The Gunther Corporation
- Company type: Media and Entertainment
- Industry: Media and Entertainment
- Founded: Nassau, Bahamas
- Headquarters: Nassau, Bahamas
- Revenue: $400 million USD

= The Gunther Corporation =

Italian multi-media production company

The Gunther Corporation, formed in 1997, is a multi-media production company based in Pisa, Italy. It operates several divisions, including a marketing department headed by Glam Management. Its CEO Maurizio Mian often uses his dog Gunther as a figurehead for his investments in sports clubs, property and media.

Outside Italy, the Gunther Corporation owns several companies including the Gunther Reform Trust in the Bahamas. The trust is responsible for all financial aspects of the corporation. The Gunther Corporation was a client of DindyCo public relations marketing.

==History==

One of the company's early successes was its Miami club show The Burgundians, which toured South Florida in the summer of 1999. Featuring local dancers and performers the show's title song received a limited release in Europe.

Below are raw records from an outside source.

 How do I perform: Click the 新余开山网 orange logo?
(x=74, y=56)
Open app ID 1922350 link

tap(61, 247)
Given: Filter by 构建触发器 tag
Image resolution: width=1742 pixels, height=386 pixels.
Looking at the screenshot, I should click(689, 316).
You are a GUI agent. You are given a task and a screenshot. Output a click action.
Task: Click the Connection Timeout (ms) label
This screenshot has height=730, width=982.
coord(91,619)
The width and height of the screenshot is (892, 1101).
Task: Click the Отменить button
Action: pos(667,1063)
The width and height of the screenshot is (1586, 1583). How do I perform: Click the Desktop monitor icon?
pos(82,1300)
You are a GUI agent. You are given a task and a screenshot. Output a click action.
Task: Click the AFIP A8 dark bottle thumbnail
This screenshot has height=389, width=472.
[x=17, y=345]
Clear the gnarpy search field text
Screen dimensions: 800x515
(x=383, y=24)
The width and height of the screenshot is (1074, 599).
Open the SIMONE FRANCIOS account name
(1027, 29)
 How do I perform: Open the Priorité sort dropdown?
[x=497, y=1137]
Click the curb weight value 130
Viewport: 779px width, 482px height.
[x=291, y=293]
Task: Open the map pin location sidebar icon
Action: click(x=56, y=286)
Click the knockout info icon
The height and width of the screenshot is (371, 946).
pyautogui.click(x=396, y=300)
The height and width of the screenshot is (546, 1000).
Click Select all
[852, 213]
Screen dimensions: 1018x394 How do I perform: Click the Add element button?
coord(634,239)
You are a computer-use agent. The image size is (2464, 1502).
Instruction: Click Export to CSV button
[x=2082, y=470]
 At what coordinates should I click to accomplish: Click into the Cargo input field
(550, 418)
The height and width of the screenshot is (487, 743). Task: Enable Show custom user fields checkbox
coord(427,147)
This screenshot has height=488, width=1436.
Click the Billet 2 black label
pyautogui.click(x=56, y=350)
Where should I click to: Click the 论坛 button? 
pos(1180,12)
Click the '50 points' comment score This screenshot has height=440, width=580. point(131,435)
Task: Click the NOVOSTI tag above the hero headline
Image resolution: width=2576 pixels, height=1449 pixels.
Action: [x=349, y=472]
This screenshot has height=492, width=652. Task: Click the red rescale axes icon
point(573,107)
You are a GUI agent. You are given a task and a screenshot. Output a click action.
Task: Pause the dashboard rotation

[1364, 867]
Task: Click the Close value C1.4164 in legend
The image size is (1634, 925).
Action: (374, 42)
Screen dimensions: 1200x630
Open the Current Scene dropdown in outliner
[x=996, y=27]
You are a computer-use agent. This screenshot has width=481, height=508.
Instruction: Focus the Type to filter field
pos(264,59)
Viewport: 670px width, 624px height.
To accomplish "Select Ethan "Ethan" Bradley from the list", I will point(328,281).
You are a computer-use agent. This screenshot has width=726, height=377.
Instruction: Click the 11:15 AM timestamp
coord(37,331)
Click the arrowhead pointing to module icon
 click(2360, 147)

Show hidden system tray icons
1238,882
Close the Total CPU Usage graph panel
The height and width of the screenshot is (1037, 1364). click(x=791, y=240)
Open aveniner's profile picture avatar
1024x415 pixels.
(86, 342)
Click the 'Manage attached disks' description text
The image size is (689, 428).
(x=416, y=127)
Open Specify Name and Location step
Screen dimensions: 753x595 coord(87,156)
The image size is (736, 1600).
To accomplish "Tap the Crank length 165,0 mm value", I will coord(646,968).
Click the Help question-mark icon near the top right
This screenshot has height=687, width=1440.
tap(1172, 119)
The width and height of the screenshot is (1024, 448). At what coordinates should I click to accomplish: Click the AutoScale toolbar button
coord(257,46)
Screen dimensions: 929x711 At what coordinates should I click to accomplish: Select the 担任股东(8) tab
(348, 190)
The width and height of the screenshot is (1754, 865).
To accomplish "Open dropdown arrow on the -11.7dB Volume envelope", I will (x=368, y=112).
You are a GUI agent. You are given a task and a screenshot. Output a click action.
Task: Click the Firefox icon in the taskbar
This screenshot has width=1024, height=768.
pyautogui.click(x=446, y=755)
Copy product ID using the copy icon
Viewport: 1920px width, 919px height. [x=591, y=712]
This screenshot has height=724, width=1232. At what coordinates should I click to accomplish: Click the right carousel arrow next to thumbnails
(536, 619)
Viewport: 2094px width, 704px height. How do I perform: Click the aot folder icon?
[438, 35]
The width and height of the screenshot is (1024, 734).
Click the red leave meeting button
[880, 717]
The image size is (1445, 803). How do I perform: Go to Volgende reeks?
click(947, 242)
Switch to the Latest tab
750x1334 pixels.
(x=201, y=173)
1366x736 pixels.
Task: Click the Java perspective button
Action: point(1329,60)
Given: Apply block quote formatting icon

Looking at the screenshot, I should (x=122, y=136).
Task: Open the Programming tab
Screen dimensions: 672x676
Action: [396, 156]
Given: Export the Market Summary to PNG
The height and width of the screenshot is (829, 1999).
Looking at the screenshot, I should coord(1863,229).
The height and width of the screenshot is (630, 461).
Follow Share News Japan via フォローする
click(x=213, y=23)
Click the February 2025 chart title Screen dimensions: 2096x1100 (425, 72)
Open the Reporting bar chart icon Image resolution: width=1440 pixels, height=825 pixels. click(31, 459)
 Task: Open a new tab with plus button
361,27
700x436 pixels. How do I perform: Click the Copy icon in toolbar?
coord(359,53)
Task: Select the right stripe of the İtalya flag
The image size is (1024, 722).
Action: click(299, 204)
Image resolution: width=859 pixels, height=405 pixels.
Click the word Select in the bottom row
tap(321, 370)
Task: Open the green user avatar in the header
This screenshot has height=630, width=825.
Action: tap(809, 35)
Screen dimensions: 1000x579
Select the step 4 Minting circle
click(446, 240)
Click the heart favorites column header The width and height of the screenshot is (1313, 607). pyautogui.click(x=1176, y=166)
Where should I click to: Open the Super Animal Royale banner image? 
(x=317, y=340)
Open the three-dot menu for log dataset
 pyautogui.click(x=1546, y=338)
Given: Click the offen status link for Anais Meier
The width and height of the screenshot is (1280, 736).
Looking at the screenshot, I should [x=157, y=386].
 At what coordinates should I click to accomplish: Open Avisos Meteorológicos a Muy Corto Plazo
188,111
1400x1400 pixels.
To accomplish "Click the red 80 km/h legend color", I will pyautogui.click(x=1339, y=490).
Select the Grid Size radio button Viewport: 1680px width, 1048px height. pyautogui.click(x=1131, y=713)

The Gunther Corporation have been responsible for a series of media stunts both in Italy and America, most notably the purchase of the Miami Mansion of Madonna in June 2000. This caused a media stir when a German Shepherd dog was unveiled as the new owner.

In January 2006, The Gunther Corporation went into production with the television special Global Revolution. The story of this musical film focused on a group of individuals living their life under a new ideology. It aired on 26 March 2006 on Italian television.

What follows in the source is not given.